▶ [ACTIVITY]: All lines from the one containing "Viewport: 800px width, 669px height." to the end of the material are to be given again exactly; leave out every line before it.

##### GIVEN RECORDS #####

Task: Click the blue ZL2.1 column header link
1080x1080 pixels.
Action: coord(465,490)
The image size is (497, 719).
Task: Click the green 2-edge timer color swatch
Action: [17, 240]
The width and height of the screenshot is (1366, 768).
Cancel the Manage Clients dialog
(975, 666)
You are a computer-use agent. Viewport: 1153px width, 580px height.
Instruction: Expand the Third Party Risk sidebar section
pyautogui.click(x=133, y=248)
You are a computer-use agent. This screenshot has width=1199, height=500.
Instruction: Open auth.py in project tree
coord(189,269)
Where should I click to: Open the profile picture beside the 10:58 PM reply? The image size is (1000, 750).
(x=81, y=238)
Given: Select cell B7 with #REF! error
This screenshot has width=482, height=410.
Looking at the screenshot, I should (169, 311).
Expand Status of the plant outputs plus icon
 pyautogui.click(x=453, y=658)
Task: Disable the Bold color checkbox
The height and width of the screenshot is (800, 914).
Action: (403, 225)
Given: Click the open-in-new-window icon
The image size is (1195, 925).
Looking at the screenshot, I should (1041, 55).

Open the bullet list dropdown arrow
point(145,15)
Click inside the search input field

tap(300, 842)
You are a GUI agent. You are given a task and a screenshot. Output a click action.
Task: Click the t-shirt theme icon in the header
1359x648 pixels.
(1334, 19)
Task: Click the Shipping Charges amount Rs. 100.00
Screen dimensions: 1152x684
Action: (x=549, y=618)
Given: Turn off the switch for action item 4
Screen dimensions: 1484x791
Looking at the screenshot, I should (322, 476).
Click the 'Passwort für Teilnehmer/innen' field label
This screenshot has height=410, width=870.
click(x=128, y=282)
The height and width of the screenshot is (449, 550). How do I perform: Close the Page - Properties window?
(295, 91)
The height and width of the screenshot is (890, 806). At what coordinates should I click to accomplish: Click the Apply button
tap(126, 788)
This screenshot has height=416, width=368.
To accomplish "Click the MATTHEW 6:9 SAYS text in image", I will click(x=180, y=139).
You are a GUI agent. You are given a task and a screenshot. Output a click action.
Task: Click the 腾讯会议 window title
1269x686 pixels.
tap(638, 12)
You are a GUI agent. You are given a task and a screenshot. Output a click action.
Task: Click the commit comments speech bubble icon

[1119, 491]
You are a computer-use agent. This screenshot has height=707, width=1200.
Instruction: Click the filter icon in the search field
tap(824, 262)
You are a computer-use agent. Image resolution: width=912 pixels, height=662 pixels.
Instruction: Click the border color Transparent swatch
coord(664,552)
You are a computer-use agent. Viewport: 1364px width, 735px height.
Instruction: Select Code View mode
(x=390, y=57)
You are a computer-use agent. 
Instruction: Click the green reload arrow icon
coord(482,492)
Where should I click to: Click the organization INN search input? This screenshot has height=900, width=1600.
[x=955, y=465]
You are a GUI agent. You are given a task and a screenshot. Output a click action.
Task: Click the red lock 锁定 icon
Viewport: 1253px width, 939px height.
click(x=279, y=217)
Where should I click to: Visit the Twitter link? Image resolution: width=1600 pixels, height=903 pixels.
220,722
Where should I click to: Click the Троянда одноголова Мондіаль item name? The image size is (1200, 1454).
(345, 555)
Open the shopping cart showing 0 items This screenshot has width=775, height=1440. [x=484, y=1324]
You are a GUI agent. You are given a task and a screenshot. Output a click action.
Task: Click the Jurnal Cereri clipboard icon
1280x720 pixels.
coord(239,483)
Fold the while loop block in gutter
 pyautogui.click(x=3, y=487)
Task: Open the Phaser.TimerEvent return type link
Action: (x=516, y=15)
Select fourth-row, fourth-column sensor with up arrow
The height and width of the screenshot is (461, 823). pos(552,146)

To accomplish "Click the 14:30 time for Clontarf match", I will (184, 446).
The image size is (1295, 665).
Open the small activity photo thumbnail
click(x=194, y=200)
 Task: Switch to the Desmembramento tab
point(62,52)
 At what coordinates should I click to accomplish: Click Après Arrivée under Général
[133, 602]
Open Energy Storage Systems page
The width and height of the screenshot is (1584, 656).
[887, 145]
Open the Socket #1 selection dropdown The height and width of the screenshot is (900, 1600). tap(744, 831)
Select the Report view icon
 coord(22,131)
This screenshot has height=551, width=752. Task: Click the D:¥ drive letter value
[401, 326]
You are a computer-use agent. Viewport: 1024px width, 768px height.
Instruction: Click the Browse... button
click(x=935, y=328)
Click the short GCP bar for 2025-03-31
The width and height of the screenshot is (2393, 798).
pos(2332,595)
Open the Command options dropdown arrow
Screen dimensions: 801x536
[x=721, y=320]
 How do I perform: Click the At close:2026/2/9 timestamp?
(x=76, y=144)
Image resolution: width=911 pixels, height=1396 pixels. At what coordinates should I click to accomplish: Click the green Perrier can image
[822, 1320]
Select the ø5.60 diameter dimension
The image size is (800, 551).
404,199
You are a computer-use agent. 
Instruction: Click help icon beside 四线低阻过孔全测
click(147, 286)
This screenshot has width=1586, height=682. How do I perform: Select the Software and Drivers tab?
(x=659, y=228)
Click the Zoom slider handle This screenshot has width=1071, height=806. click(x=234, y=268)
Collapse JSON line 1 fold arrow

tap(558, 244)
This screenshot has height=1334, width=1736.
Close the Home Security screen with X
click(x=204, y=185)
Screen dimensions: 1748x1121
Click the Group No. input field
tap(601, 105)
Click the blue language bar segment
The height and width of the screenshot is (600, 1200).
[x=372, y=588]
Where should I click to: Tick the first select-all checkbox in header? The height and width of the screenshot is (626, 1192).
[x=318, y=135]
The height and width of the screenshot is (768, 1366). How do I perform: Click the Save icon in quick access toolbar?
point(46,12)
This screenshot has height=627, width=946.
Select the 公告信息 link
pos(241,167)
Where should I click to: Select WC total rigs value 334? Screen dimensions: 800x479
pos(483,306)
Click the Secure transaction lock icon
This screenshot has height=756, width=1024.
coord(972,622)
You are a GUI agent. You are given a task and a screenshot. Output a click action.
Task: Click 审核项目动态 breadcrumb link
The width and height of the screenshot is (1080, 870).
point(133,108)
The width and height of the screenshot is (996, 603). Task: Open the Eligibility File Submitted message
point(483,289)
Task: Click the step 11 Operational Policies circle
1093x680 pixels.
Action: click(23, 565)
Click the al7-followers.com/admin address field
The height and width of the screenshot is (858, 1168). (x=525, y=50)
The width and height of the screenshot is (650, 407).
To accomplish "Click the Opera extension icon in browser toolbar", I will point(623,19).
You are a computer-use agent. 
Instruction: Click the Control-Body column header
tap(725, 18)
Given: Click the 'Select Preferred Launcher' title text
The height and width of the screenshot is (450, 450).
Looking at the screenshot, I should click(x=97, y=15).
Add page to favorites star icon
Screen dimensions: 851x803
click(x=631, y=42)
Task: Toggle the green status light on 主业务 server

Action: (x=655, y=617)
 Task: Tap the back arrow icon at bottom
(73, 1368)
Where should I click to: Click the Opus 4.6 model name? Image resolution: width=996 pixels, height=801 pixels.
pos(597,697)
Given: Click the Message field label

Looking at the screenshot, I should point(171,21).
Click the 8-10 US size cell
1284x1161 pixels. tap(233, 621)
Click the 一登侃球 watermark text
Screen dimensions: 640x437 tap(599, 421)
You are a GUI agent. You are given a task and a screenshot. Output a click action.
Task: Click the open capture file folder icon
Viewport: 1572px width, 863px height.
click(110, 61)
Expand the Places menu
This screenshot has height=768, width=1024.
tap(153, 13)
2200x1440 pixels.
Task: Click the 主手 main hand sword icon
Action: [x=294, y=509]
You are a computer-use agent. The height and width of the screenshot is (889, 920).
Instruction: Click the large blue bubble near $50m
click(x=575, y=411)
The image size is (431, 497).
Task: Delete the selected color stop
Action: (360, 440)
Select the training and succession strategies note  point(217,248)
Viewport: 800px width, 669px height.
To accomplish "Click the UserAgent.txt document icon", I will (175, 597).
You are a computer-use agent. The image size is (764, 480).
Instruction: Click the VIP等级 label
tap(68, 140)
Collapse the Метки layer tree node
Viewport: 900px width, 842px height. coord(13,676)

#####

▶ [OUTPUT OF THE TASK]:
Viewport: 800px width, 669px height.
To accomplish "Click the UserAgent.txt document icon", I will (175, 597).
You are a computer-use agent. The image size is (764, 480).
Instruction: Click the VIP等级 label
tap(68, 140)
Collapse the Метки layer tree node
Viewport: 900px width, 842px height. coord(13,676)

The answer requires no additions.